A book of two halves

There are parts of this adaptation which stick fairly close to the book, with some things altered slightly to make them fit the shorter format.

We start with the Five arriving on their bikes at Green Lake, which is fine, we know we don’t have pages to spare on them planning a trip or cycling for days before the main story starts. This means we haven’t met Richard yet, but again, it’s not desperately important.

We do then go back and waste a page covering how Uncle Quentin tried to get them all to go to a science conference which is why they go off cycling – unnecessary and not that funny – and might have been better used introducing Richard.

As per the book Dick is kidnapped – though in broad daylight with all the rest of the Five nearby – and Richard is found hiding.

They make their way to Owl’s Dene, where just like the book they sneak into the grounds, canvass the joint and enter via a window in the middle of the night. So far, so good. They are caught and put in a room upstairs, just like in the book.

We get a bit of back story about why Richard is afraid of Rooky – he stole money from Mr Kent and was fired – and how Dick got taken by mistake.

And then it all goes somewhat off-piste.


The part which doesn’t resemble the book

Book Aggie is on the Five’s side – quietly and unobtrusively. Graphic novel Aggie, well you’ve got to wonder what she’s doing working at Owl’s Dene. Book Aggie is terrified of Hunchy, Mr Perton, Rooky etc and believably seems utterly trapped.

This Aggie is confident, clearly hates Hunchy and Mr Perton and has absolutely no problem in walking – or rather cycling – out when it suits her. So why has she put up with the job until now? On one hand she’s got the morals to help the Five escape, but not the morals to not work for a bunch of crooks? Is she a crook but one who draws the line at kidnapping children? Who knows.

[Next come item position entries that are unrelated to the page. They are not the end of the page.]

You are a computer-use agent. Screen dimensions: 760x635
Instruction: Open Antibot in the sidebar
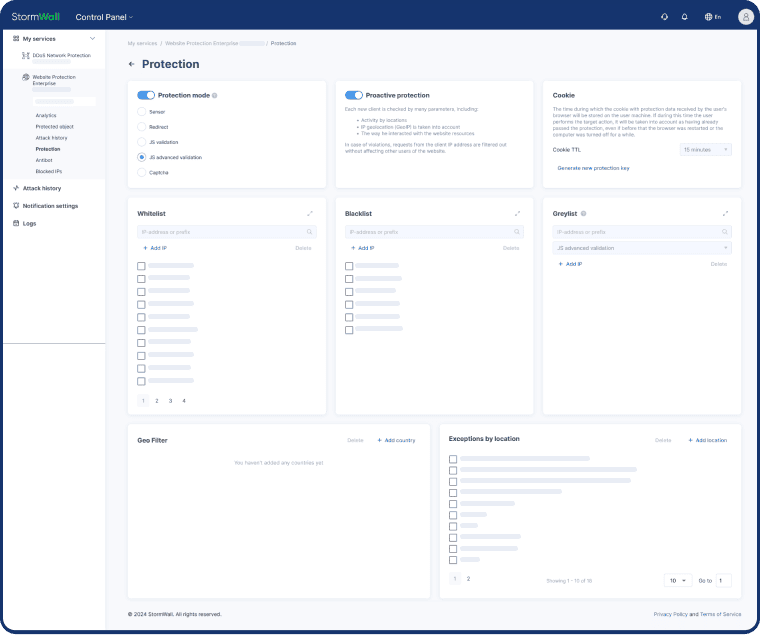point(44,160)
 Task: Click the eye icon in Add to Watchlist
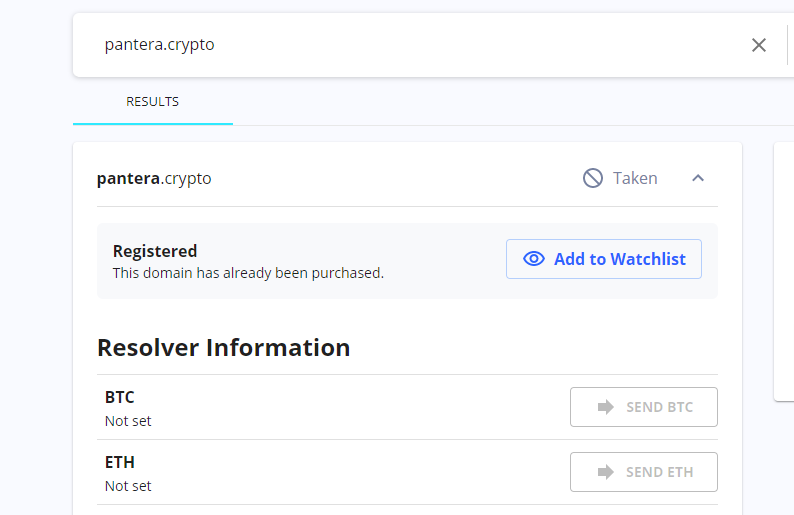click(x=534, y=259)
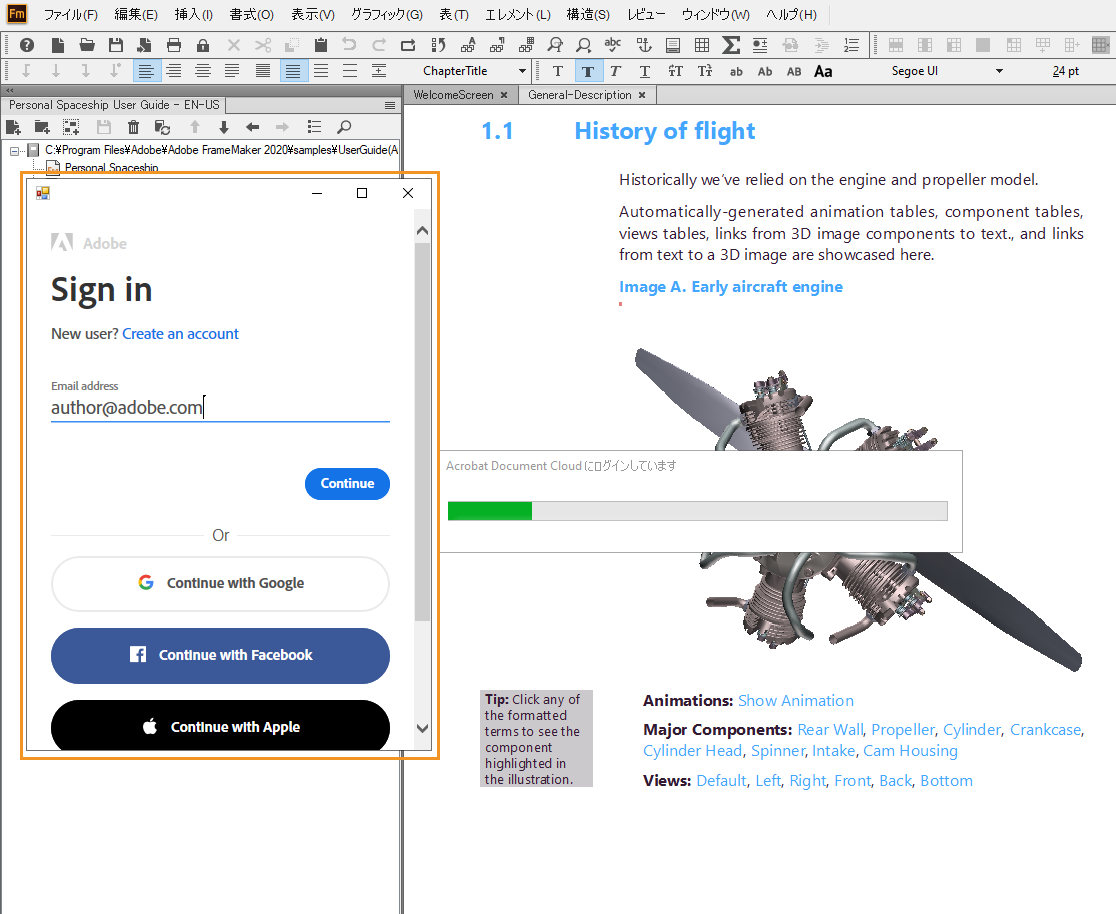Click the print icon in main toolbar
Viewport: 1116px width, 914px height.
coord(174,45)
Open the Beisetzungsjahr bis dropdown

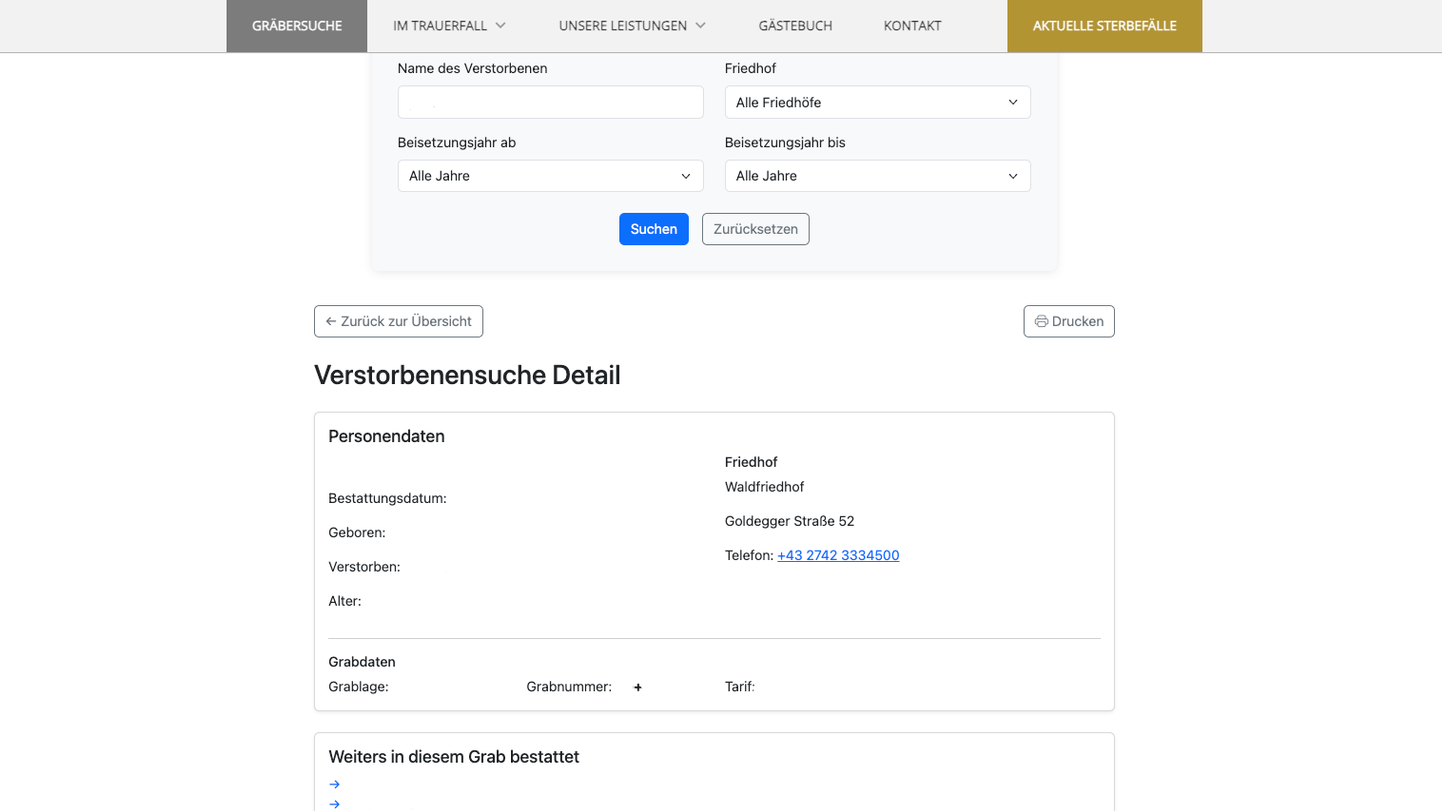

This Aggie plots with the Five to help them escape, showing them a more complex set of alarms and sensors than the book’s electric gates. She helps them gag and tie up Hunchy after he knocks himself out while being chased by Timmy. I know it’s poetic justice or whatever, to tie up Hunchy the same way he tied up Dick, but come on. Can you really see the Five lynching someone and hanging them upside down? The time and effort alone is ridiculous. They’re not vicious or vindictive, they’re sensible. Hanging upside down can be fatal in a matter of hours.

Aggie also sets off an alarm to bring Mr Perton running so the Five can clothesline him and tie him up too.

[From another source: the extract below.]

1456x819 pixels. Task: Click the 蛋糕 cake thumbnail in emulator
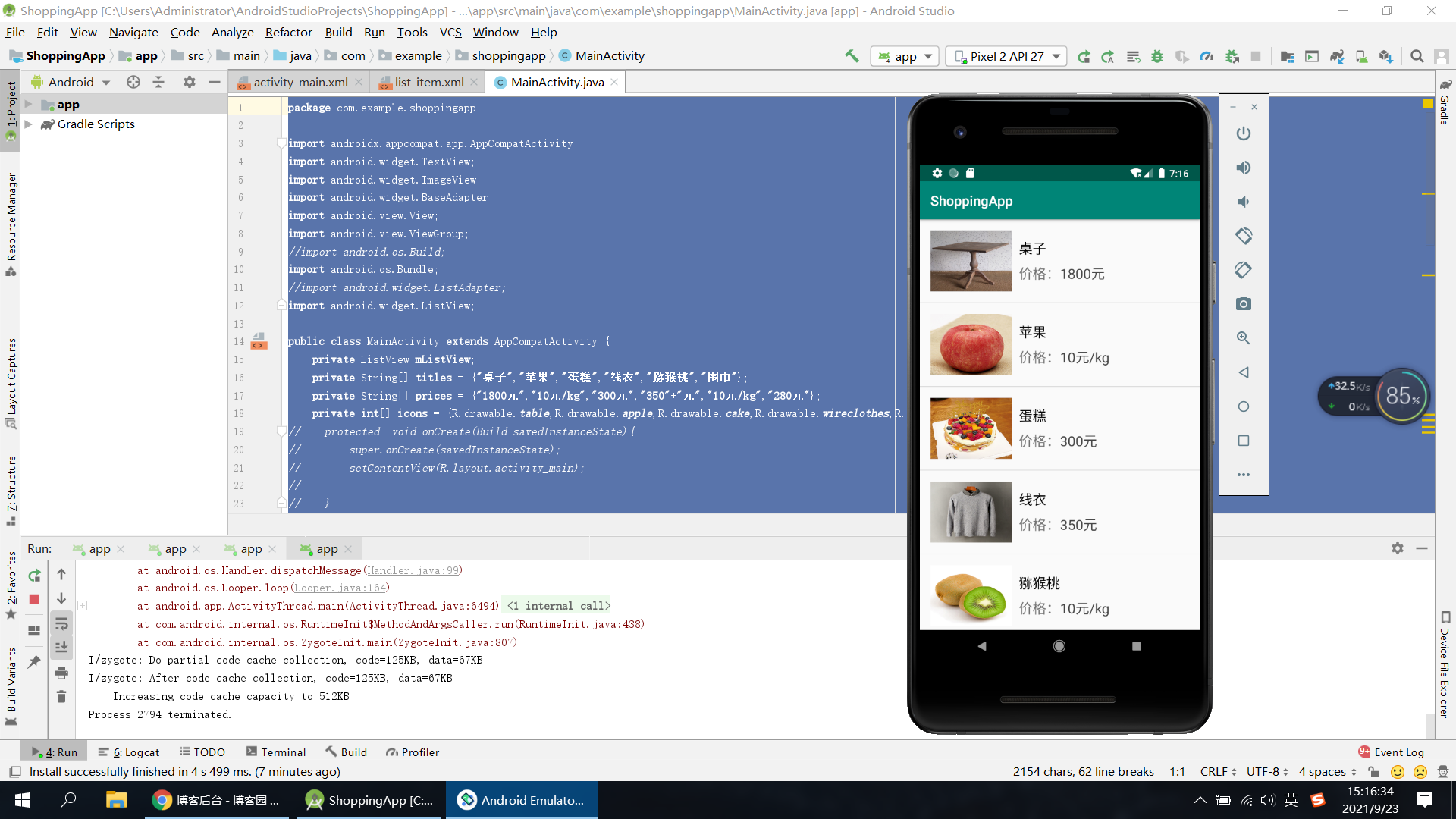(971, 428)
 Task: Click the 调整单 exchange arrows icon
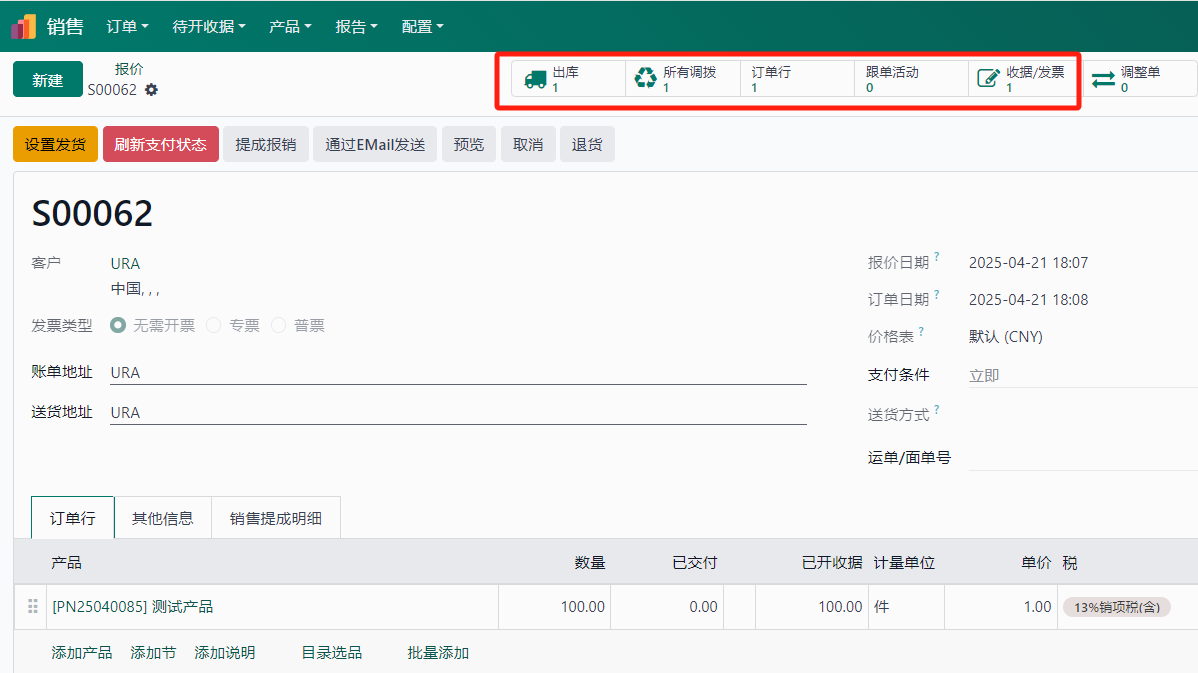pyautogui.click(x=1103, y=80)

(They’re obsessed with people flying through the air…)

In the end she cycles off with a basket of food and says she’s going to camp with the Five at Green Lake and cook them a big meal…


And all the other silly bits

I said that the first half more-or less sticks to the book, but it also wastes lots of panels on nonsense and does things very weirdly at times.

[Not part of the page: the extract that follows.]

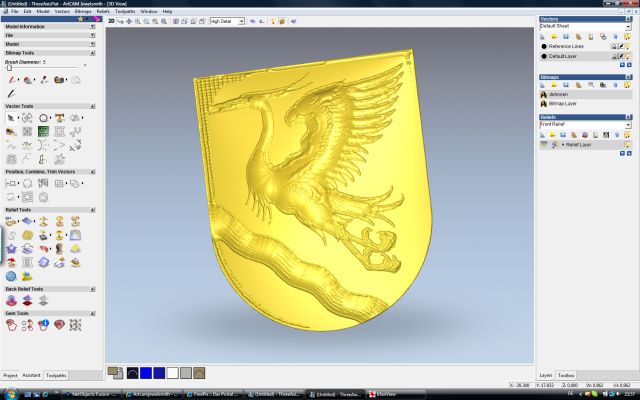This screenshot has height=400, width=640.
Task: Select the blue color swatch in palette
Action: point(144,372)
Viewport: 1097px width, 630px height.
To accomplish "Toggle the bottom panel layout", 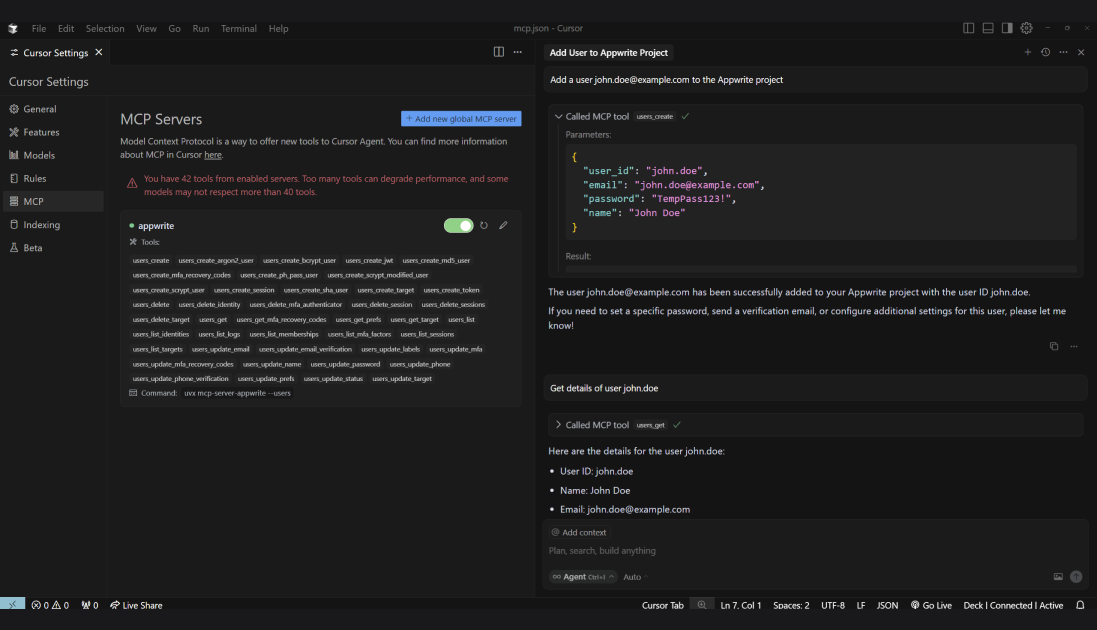I will [988, 28].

Like why does Dick have to walk upside down in the morning before he is kidnapped? OK it’s obviously so the rope loop hanging from the tree can catch him [see above] – but that then begs the question of why the trap was even set up that way.

The Five use an abandoned farmhouse across from Owl’s Dene to spy on it. And Julian’s legs convey him in a manner I’m sure it’s humanly possible down the stairs.

There’s no classic black Bentley KMF 102 (and no I didn’t have to look that up it’s engraved on my brain). Nor is there a replacement classic car. Instead there’s a meals on wheels van… why? Who’s ordering meals on wheels at Owl’s Dene? It’s only there to cause the gates to open so the Five can dash in. Maybe Hunchy is running a scam using the van to steal from unwitting pensioners but, again, who knows?

Richard’s several page explanation about how Mr Perton and Hunchy come into it make little sense, and could easily have gone unexplained. They work for Rooky, end of.

(And another bike crash! They’re obsessed with them too, it seems.)

Anne and Julian go wild over nothing. Yes, Richard asked for a different shirt. He’s about to go into the lion’s den, why wouldn’t he want to disguise himself? Him pretending not to be Richard Kent doesn’t harm the argument that Dick isn’t Richard Kent. In the book Julian encourages him to use soot to darken his hair exactly so he isn’t recognisable as himself.


For the parts that stick to the book I might have given a 3 star rating, four if I was feeling very generous. For the rest (including the part where Anne makes Richard bite on a stick for multiple pages to stop him from saying anything stupid…) It’s 1 or 2 stars at most.

It’s not that I hate changes – I just hate them when they make no sense. Skipping those we could have had one or two elements from the book like Richard escaping in the Bentley (I’d even have accepted him escaping in the Meals on Wheels van!) to redeem himself, or them finding the escaped prisoner and the diamonds in the secret room.